The medial forebrain (MFB) and projection to the ventromedial hypothalamus, exposed by this migration, have a dense medial detour of AP fasciculi at the cut, which is crossed by ML optic tract axons en route to/from its lateral remodeling (535). The optic tract distal to the detour has abundant optic and SOD axons, although perhaps fewer than normal, and the thin (75 um) blue portion between these has many axons also. Score 3+ The more dorsal MFB has subtle detours and rather normal populations on each side. IN (82) it seems hyper-healed, with a few thin axons crossing as well. Score 5.

The MFB, 600 um caudal to the end of the detoured cut, seems to have a normal axon population (624). Also, it passes by both sides of the cut and has fine signs of neoformation (625). Rostrally, it seems rather normal (641).

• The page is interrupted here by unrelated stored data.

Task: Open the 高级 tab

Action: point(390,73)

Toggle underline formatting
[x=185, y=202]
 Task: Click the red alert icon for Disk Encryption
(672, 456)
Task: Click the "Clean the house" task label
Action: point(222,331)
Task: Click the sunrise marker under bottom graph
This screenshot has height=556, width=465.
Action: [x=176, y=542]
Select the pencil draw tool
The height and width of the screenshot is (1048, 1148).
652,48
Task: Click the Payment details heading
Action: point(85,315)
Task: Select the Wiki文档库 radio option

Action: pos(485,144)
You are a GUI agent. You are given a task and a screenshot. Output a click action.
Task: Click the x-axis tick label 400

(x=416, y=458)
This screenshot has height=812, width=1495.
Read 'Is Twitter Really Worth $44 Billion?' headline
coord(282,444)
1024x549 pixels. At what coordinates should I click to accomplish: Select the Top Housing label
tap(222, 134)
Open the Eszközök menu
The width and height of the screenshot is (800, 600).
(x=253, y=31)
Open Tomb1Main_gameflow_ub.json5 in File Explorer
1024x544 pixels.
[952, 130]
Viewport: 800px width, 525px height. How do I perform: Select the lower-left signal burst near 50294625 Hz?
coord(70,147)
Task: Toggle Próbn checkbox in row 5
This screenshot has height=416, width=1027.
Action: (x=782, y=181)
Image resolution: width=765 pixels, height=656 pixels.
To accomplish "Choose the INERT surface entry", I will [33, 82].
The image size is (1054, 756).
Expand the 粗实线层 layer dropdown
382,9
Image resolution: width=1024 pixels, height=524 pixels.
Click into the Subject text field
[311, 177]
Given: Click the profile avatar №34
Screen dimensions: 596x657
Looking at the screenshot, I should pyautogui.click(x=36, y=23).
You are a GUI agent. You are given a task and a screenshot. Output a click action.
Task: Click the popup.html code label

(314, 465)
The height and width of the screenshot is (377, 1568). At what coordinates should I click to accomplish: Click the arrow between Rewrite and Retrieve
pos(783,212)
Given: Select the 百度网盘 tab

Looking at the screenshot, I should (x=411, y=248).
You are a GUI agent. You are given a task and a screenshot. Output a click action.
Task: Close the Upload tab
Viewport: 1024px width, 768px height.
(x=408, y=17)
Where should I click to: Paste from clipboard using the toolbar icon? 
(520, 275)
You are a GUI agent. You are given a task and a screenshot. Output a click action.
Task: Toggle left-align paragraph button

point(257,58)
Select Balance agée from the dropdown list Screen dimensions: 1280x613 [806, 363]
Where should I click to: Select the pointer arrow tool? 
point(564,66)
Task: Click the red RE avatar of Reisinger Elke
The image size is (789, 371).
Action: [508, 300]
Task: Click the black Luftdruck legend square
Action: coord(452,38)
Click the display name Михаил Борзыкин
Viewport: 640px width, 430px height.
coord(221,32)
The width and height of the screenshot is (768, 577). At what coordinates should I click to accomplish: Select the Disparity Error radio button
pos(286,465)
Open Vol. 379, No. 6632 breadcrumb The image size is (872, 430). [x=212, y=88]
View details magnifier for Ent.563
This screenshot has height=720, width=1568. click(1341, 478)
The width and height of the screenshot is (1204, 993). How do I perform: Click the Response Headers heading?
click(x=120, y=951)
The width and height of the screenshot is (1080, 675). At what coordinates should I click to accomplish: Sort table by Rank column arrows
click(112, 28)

large 18d fimbria massive detour

On right, massive detour of the fimbria. Left side shows intact brain.

The fornix distal to the cut that was right in its way (731, which also shows the ascending optic tract) seems normal. (825) has a view of the normal at that AP coordinate. Rostral to the device, the fornix stops its ascent and reorients dorsally, with isolated bundles and a new spiral pattern of its body-bundles. It seems to have as many axons as the intact one. In (8?023) its rostral tip bends slightly medially and it is organized more as a bundle than as a long horizontal path. However, the intact fornix is like this is (914). Comparing the two ((925) the one on the cut side seems normally organized, with darker-staining axons and blue myelin, but no indications of new growth.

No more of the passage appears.